Check the appropriate box below if the Form 8-K filing is intended to simultaneously satisfy the filing obligation of the registrant under any of the following provisions:
 
o Written communications pursuant to Rule 425 under the Securities Act (17 CFR 230.425)
 
o Soliciting material pursuant to Rule 14a-12 under the Exchange Act (17 CFR 240.14a-12)
 
o Pre-commencement communications pursuant to Rule 14d-2(b) under the Exchange Act (17 CFR 240.14d-2(b))
 
o Pre-commencement communications pursuant to Rule 13e-4(c) under the Exchange Act (17 CFR 240.13e-4(c))
 
 
 

 
 
Item 5.02. Departure of Directors or Certain Officers; Election of Directors; Appointment of Certain Officers; Compensatory Arrangements of Certain Officers.
 
(e) On September 24, 2007, Universal Technical Institute, Inc., a Delaware corporation (the “Company”), and David K. Miller entered into a Separation Agreement, Waiver and Release (the “Agreement”) in connection with Mr.
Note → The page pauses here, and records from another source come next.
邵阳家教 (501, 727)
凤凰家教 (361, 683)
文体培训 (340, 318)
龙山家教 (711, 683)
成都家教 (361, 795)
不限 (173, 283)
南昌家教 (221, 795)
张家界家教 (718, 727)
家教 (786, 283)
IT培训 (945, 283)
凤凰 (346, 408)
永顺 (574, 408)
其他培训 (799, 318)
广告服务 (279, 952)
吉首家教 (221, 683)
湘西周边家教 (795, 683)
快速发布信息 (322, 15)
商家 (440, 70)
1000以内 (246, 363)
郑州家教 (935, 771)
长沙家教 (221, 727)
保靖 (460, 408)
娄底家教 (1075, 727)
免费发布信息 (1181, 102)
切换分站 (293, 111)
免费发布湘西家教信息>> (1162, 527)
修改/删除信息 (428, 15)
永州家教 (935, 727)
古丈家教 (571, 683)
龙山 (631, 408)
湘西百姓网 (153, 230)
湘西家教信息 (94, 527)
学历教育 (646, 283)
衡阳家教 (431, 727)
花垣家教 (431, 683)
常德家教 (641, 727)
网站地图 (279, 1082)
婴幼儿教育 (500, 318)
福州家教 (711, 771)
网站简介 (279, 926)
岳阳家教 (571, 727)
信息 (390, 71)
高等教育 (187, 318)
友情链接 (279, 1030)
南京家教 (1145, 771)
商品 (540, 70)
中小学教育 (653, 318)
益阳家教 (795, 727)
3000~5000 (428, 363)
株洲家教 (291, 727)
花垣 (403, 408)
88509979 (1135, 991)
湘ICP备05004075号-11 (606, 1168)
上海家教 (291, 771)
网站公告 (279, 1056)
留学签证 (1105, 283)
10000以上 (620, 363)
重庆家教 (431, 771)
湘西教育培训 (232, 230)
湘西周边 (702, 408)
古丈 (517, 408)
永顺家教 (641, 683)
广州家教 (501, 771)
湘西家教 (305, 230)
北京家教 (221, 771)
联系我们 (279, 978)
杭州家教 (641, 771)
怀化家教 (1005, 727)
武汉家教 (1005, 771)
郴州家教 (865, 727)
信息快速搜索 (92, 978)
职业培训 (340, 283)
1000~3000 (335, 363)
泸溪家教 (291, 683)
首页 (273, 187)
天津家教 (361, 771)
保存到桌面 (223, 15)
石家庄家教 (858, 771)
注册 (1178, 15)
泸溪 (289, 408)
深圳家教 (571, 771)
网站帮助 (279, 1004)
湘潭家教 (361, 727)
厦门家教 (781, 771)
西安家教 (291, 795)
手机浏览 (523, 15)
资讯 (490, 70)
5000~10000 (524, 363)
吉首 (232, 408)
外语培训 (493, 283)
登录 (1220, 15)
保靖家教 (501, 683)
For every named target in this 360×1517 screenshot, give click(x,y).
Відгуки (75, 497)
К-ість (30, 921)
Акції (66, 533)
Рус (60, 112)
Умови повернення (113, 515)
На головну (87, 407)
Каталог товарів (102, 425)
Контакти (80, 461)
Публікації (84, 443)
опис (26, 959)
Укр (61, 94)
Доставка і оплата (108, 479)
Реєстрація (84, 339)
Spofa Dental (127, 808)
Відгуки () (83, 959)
Miller’s previously announced departure from the Company effective September 16, 2007.
 
Under the Agreement, Mr. Miller will receive approximately $405,000 payable in bi-weekly installments over a period of 18 months from the date of the Agreement. In addition, Mr. Miller will be entitled to a bonus for the fiscal year ending September 30, 2007, if such a bonus is approved by the Company’s Board of Directors and if Mr. Miller does not revoke the Agreement. If payable, the bonus will be paid in December 2007 and will be based on the performance metrics previously established by the Board of Directors. The Agreement includes non-compete and non-solicitation restrictions, which are effective during the 18-month severance period, and other customary provisions including a release of claims. The Agreement also includes a provision restricting Mr. Miller’s disclosure of the Company’s confidential information. In addition, the Agreement provides for the continued participation of Mr. Miller under the Company’s health benefit plans until September 30, 2007 at which time Mr. Miller may elect to continue his current coverage for up to 18 months in accordance with the health benefit plans and applicable law. If Mr. Miller does not revoke the Agreement, the Company will continue to pay towards his coverage a monthly amount equal to the Company paid portion of the insurance premium for the coverage held by Mr. Miller during active employment and any administrative fee for a period of 18 months. Additionally, Mr. Miller shall be entitled, for a period of 18 months following his separation from the Company, to the benefits of the Execucare program in which Mr. Miller participated at the time of his separation. Mr. Miller’s outstanding equity awards will be treated in accordance with their terms.
 
A copy of the Agreement is attached as Exhibit 10.1 and is incorporated herein by reference. The foregoing summary is qualified in its entirety by reference to the Agreement attached as an exhibit hereto.
 
Item 9.01. Financial Statements and Exhibits
 
(d) Exhibits
 
Exhibit Number
Description of Exhibit
   
10.1
Separation Agreement, Waiver and Release, effective as of September 24, 2007, by and between David K. Miller and Universal Technical Institute, Inc.
 
 
 

 
 
SIGNATURES
 
Pursuant to the requirements of the Securities Exchange Act of 1934, the registrant has duly caused this report to be signed on its behalf by the undersigned hereunto duly authorized.
 
   
UNIVERSAL TECHNICAL INSTITUTE, INC.
 
 
 
 
 
 
Dated:     September 26, 2007 By: /s/ Chad A. Freed
 
Name: Chad A. Freed
 
Title: Senior Vice President and General Counsel
 
 
 

 
 
Exhibit Index
 
Exhibit Number
Description of Exhibit
   
10.1
Separation Agreement, Waiver and Release, effective as of September 24, 2007, by and between David K. Miller and Universal Technical Institute, Inc.